Present Address: Department of Pediatric and Adolescent Medicine, Division of Pediatric Rheumatology, Mayo Clinic, Rochester, MN, USA.
Pediatr Rheumatol Online J. 2021 Aug 17;19(1):127. doi: 10.1186/s12969-021-00615-0.
High-intensity glucocorticoid regimens are commonly used to induce and maintain remission in Juvenile Dermatomyositis but are associated with several adverse side-effects. Evidence-based treatment guidelines from North American and European pediatric rheumatology research societies both advocate induction with intravenous pulse steroids followed by high dose oral steroids (2 mg/kg/day), which are then tapered. This study reports the time to disease control with reduced glucocorticoid dosing.
We retrospectively reviewed the records at a single tertiary-care children's hospital of patients diagnosed with Juvenile Dermatomyositis between 2000 and 2014 who had a minimum of 2 years of follow-up. The primary outcome measure was time to control of muscle and skin disease. Additional outcome measures included glucocorticoid dosing, effect of treatment on height, frequency of calcinosis, and complications from treatment.

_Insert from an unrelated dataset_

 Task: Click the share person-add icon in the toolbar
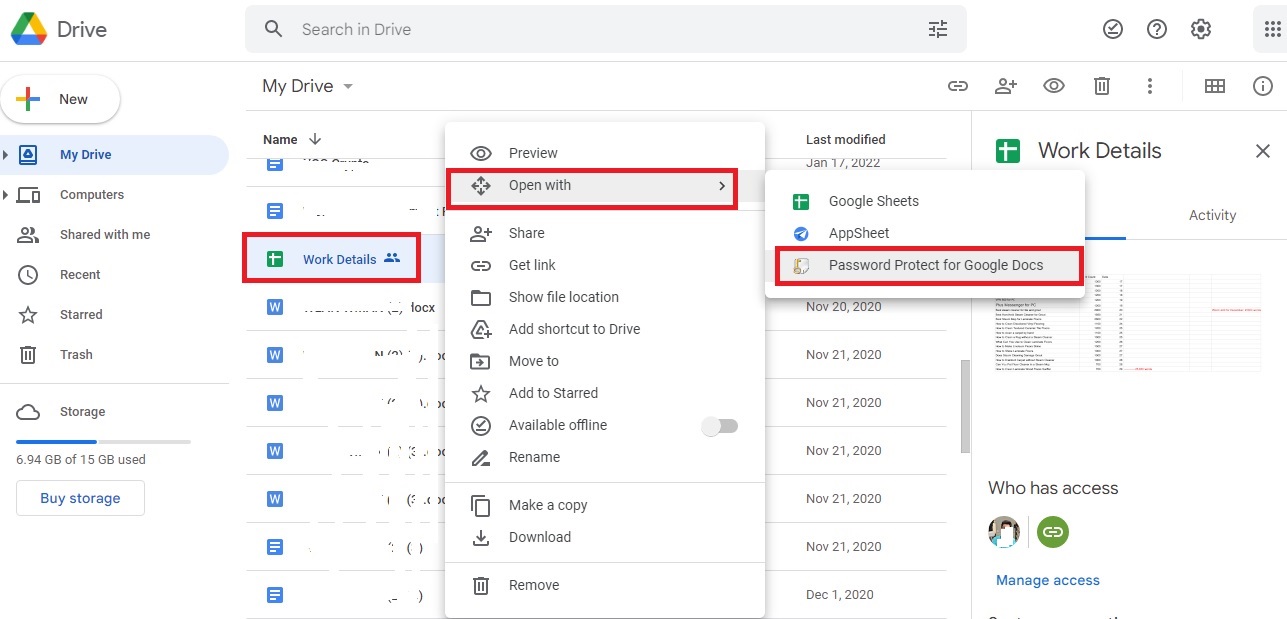[x=1006, y=86]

Of the 69 patients followed during the study period, 31 fulfilled inclusion criteria. Median length of follow-up was 4.58 years, (IQR 3-7.5). Myositis control was achieved in a median of 7.1 months (IQR 0.9-63.4). Cutaneous disease control was achieved in a median of 16.7 months (IQR 4.3-89.5). The median starting dose of glucocorticoids was 0.85 mg/kg/day, (IQR 0.5-1.74). The median duration of steroid treatment was 9.1 months, (IQR 4.7-17.4), while the median duration of any pharmacotherapy was 29.2 months (IQR 10.4 to 121.3). Sustained disease control off medications was achieved in 21/31 (68%) patients by the end of review. Persistent calcinosis was identified in only one patient (3%).
Current accepted treatment paradigms for Juvenile Dermatomyositis include oral glucocorticoids beginning at 2 mg/kg/day and reduced over a prolonged time period. However, our results suggest that treatment using reduced doses and duration with early use of steroid-sparing agents is comparably effective in achieving favorable outcomes in Juvenile Dermatomyositis.
高强度糖皮质激素方案常用于诱导和维持幼年皮肌炎的缓解,但与多种不良反应有关。北美和欧洲儿科风湿病研究协会的循证治疗指南均主张采用静脉脉冲类固醇诱导,然后使用高剂量口服类固醇(2mg/kg/天),随后逐渐减少剂量。本研究报告了减少糖皮质激素剂量时疾病控制的时间。
我们回顾性分析了 2000 年至 2014 年期间在一家三级儿童医院诊断为幼年皮肌炎且至少随访 2 年的患者的病历。主要结局指标是肌肉和皮肤疾病控制的时间。其他结局指标包括糖皮质激素剂量、治疗对身高的影响、钙沉积的频率以及治疗相关并发症。
在研究期间,69 例患者中有 31 例符合纳入标准。中位随访时间为 4.58 年(IQR 3-7.5)。中位肌炎控制时间为 7.1 个月(IQR 0.9-63.4)。皮肤疾病控制的中位时间为 16.7 个月(IQR 4.3-89.5)。糖皮质激素起始剂量的中位数为 0.85mg/kg/天(IQR 0.5-1.74)。类固醇治疗的中位时间为 9.1 个月(IQR 4.7-17.4),而任何药物治疗的中位时间为 29.2 个月(IQR 10.4-121.3)。在审查结束时,21/31(68%)名患者停药后持续疾病控制。只有 1 名患者(3%)持续存在钙沉积。
目前幼年皮肌炎的治疗方案包括口服糖皮质激素,起始剂量为 2mg/kg/天,然后在较长时间内逐渐减少剂量。然而,我们的结果表明,使用低剂量和短疗程,并早期使用类固醇节约剂的治疗方案,在幼年皮肌炎中同样能取得良好的效果。